“Organizzazione, formazione e controllo periodico dell’efficacia delle nuove norme e disposizioni”. Per Giovanni Legnini, vice presidente del Consiglio Superiore della Magistratura, sono questi i punti fermi da cui partire per attuare quella riforma del processo civile tanto agnognata e consentire così lo smaltimento del gravoso fardello delle cause pendenti, vero cancro del sistema giudiziario in Italia. Lo ha detto partecipando questa mattina al convegno sul “Nuovo processo civile: un percorso ad ostacoli? La riforma della giustizia”, svolto all’Università di Teramo, organizzato dal Lions Club di Teramo, in collaborazione con l’Ordine degli avvocati e il Soroptimist di Teramo.
“Gli interventi legislativi che negli anni hanno cercato di affrontare questo problema”, ha detto Legnini, “hanno in realtà complicato un apparato già complesso, contribuendo a gettare ulteriore discredito su tutto il sistema giudiziario. Per rispondere alla crisi e recuperare lo svantaggio competitivo di cui tanto si parla, è necessario che il legislatore e tutti i soggetti coinvolti in questo campo, ritrovino il filo conduttore in modo da lavorare per un unico obiettivo”.

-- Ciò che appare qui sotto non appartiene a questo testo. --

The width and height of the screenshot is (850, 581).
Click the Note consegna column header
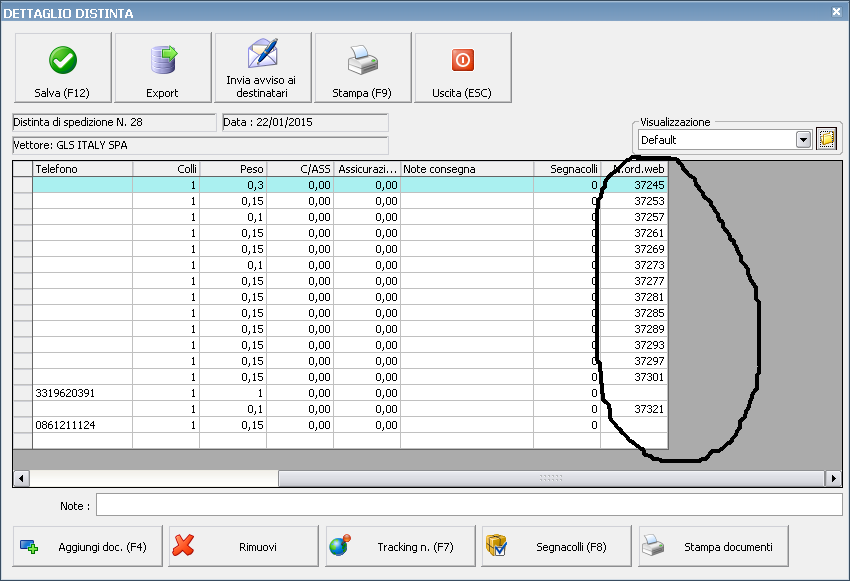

Legnini ha sottolineato anche l’importanza dell’organizzazione, settore nel quale il Csm sta lavorando, avendo già avviato un viaggio negli uffici distrettuali di tutta Italia per capire il motivo delle tante differenze tra i vari tribunali e raggiungere un protocollo condiviso che possa uniformare le attività di tutti gli uffici. Senza dimenticare il problema della carenza del personale amministrativo, che deve essere adeguatamente formato, scommettendo sul ricambio dei capi degli uffici a causa la riduzione dell’età pensionabile, come un’opportunità da cogliere per dare una svoltaall’intero sistema.

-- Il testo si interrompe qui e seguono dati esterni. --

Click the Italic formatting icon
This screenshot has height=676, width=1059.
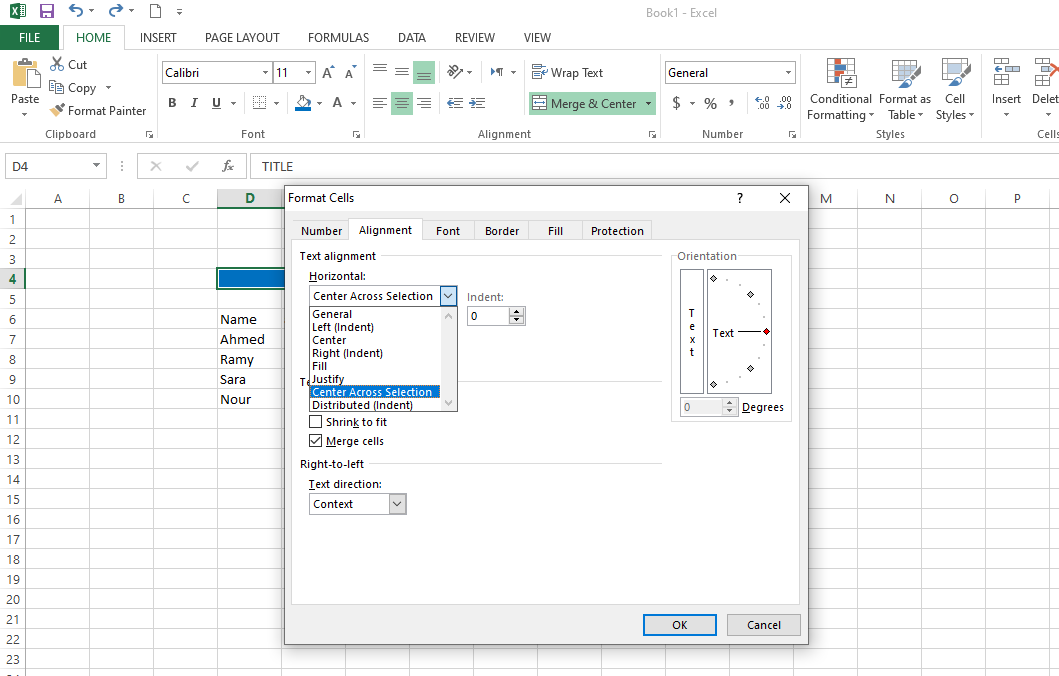point(195,103)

Per Piero Sandulli, docente di Diritto processuale all’Università di Teramo, il nuovo processo civile è un percorso ad ostacoli che non ha mai saputo rileggere le riforme attuate nel corso degli ultimi anni. I limiti, secondo il professore, riguardano l’eliminazione della collegialità in primo grado, l’eccessivo uso di filtri, come l’obbligatorietà della conciliazione e della negoziazione assistita senza una necessaria cultura della pacificazione e la pericolosità del contributo unificato che rende difficile l’accesso alla giustizia. “Non siamo in grado di aggiustare il rito principale”, ha sentenziato Santulli, “e continuiamo a creare riti alternativi”.
E ha parlato di “pozzo senza fondo”, Ciro Riviezzo, presidente del Tribunale dell’Aquila e già presdiente dell’Associazione nazionale magistrati, che ha suggerito di creare delle task-force di giudici a disposizione dei vari distretti per tamponare le situazioni limite. “Per aumentare la produttività del sistema giudiziario” ha spiegato Riviezzo “basta prendere quello che c’è già e ottimizzarlo, magari sgravando il lavoro dei magistrati, attraverso il supporto di tirocinanti e giudici onorari, ricalibrando il metodo di formazione che deve essere più adeguato con le esigenze concrete del terrirorio”.